Of course, this is all speculation. He is the only one who knows what was going on in his heart. Nor is it an excuse. It is simply a theory, a partial explanation for his behavior. It helps me to keep seeing him as a human being who was having some large, complicated emotions and did not know what to do with them instead of succumbing to the tempting narrative that a demon body-snatched my husband.

The ways we try to reconcile cognitive dissonance have a lot to do with how we try to combat shame. In fact, I think the two are intrinsically entwined. It exposes how sturdy our platform of self-worth is. If we are sitting on a robust perception of self that believes we are trying our best and will sometimes make mistakes that will need correction, we will be able to see cognitive dissonance as a useful marker for when we are behaving outside of our values and welcome it as an opportunity to make amends and take corrective action.

If we are on a rickety platform of self-worth where our sense of self does not know how to integrate our flaws in a healthy way, cognitive dissonance is going to be experienced as shame and the defenses will kick in on a nuclear level.

My point is: we are human. We have certain ways of protecting ourselves when our actions don’t align with our perception of ourselves. If we are not aware of these tendencies, we can do a lot of harm. J had never been terribly introspective. At the time of his leaving, he had undergone a hard year that included disheartening work experiences, a beloved father slowly dying and a deep depression. In the middle of that he got to go on tour and leave all the drudgery of domesticity behind, where a beautiful, artistic woman who was not his boring wife expressed interest in him. He wanted to not feel depressed anymore. He wanted to feel alive.

I get it. I really do. I just don’t excuse it.

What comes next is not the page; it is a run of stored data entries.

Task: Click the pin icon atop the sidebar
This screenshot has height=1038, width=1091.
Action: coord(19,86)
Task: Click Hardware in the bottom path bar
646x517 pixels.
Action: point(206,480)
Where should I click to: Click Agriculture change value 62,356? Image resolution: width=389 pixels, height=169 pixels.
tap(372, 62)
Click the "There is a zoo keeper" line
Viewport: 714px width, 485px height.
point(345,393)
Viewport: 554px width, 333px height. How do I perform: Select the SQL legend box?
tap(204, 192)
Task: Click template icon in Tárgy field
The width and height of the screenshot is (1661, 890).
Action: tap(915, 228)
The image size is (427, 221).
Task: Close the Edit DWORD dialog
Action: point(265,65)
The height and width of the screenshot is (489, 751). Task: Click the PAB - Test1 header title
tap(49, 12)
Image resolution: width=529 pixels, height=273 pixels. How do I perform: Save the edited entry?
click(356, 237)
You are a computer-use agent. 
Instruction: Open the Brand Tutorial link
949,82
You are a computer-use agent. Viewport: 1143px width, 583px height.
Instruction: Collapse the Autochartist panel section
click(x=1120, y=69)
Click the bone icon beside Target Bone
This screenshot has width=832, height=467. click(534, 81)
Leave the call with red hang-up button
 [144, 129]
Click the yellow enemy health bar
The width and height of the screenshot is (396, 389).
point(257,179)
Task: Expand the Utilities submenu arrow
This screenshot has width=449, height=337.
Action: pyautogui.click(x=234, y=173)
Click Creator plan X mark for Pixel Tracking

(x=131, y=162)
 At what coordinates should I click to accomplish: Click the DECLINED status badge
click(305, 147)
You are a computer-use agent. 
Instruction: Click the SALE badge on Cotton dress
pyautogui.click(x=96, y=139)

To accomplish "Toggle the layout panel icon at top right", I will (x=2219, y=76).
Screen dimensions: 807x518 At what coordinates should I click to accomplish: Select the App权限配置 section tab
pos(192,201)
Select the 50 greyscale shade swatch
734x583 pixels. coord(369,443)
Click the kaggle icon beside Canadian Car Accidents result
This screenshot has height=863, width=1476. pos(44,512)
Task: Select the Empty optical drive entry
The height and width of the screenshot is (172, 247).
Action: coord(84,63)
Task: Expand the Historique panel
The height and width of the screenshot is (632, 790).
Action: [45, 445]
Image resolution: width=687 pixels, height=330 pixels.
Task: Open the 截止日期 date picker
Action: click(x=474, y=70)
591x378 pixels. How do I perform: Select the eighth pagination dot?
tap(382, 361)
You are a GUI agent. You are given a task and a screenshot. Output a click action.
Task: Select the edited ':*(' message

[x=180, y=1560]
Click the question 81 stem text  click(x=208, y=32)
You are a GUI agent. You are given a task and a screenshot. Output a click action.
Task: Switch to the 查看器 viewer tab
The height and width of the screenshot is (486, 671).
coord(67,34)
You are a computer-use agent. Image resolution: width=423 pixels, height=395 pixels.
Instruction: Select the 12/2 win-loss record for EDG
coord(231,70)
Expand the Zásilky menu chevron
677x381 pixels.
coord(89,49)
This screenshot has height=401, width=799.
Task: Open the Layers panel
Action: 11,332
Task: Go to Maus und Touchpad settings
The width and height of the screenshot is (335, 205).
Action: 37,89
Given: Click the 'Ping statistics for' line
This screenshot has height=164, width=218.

The cognitive dissonance between his sense of self and his actions also explains his anger toward me. It was the strangest thing—he was the one that cheated, that lied, that left and yet every interaction we had for the first couple of years of separation were tinged with contempt and anger at everything I said.

It was really, really disorienting.

Dostoyevsky put this phenomenon pretty succinctly: “He has done me no harm. But I played him a dirty trick, and ever since I have hated him.”-The Brothers Karamazov

It has only been lately that I have also realized the part cognitive dissonance played in my perception of J. While he was busy building a portfolio of all my flaws in order to justify leaving me, I was doing the opposite. The more he distanced himself, the more I doubled down on my positive view of him. This led me to diminish my own pain and hurt and effort so I did not have to confront how dismissive and hurtful his behavior was to me.

So, to recap. First, build up your compassion for yourself. Take the time you need to grieve. Honor yourself by giving yourself the love and non-judgement you would give your daughter or best friend if she were going through a break-up. Then build on that so you can feel compassion for those behaving badly around you. Compassion to see the root of bad behavior and the stories behind it. Then, when you are ready, try to apply that to your ex.

Don’t get me wrong—this doesn’t mean you have to forgive them. I am of the Harriet Lerner school of thought that says forgiveness is something that should be earned through sincere apologies and corrective action. But we still have a responsibility to not get stuck in our own anger and bitterness. Having some compassion for your ex will help you feel lighter. Though there will still be a sadness for what could have been, the hurt will be less of an anvil on your heart. I promise.